• Brano di riferimento:

···

(h. 18.00 e h. 21.15)
Un giorno devi andare
di Giorgio Diritti
Con Jasmine Trinca, Anne
Alvaro, Pia Engleberth, Sonia Gessner
Italia, 2013
Durata: 110'
Drammatico
Augusta è fuggita
dall'Italia per combattere il suo dolore e ritrovare se stessa.
Seguendo l'amica suor Franca è giunta in Amazzonia, per confrontarsi
con un'esperienza lontanissima da quella della vita cui è abituata.
Ma ben presto capisce che il “professionismo” religioso non fa
per lei e cambia strada. Sarà solo la prima di varie svolte nella
perenne ricerca del proprio equilibrio. Nel frattempo, in Italia, la
madre l'attende preoccupata...
Per certi versi è il
film che Terrence Malick non riesce più a fare: paragone forse
eccessivo, d'accordo, ma che denota un pensare alto e altro
ormai raro nel cinema italiano. L'aspetto più interessante è questa
poesia della quotidianità, che non diventa mai né cifra stilistica
principale, né impedimento alla sperimentazione. Al contrario, il
regista si lascia ogni tanto abbandonare a qualche elaborazione
visiva molto interessante, che crea un efficace contrappunto rispetto
al naturalismo della fotografia. Abbiamo così vari momenti che si
intrecciano lungo il racconto e che di volta in volta sembrano
riflettere varie caratteristiche del cinema di questo anomalo autore:
la concretezza di Ermanno Olmi (alla cui scuola Diritti si è
formato), l'afflato libertario di un cinema non necessariamente
italiano nella forma, e una tendenza alla narrazione che sta addosso
ai personaggi, più direttamente vicina ai canoni della nostra
industria.

···

• Scopo dell'esercizio:
Ricopi fedelmente dalla scheda del film "Un giorno devi andare" il passo che inizia con "Un giorno devi" e prosegue fino a "ritrovare se stessa.".

• Materiale fornito:
···

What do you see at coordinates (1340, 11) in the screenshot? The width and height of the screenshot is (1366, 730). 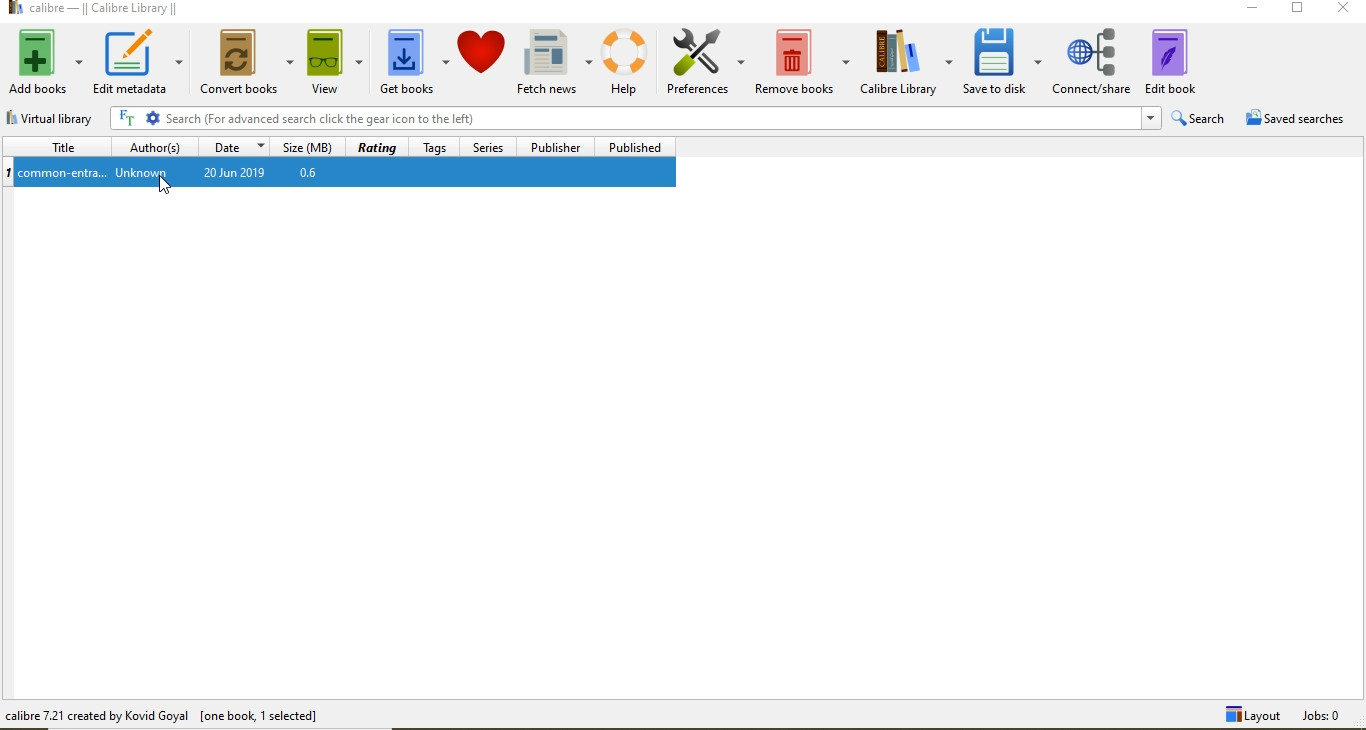 I see `Close` at bounding box center [1340, 11].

···

• Soluzione dell'esercizio:
Un giorno devi andare
di Giorgio Diritti
Con Jasmine Trinca, Anne
Alvaro, Pia Engleberth, Sonia Gessner
Italia, 2013
Durata: 110'
Drammatico
Augusta è fuggita
dall'Italia per combattere il suo dolore e ritrovare se stessa.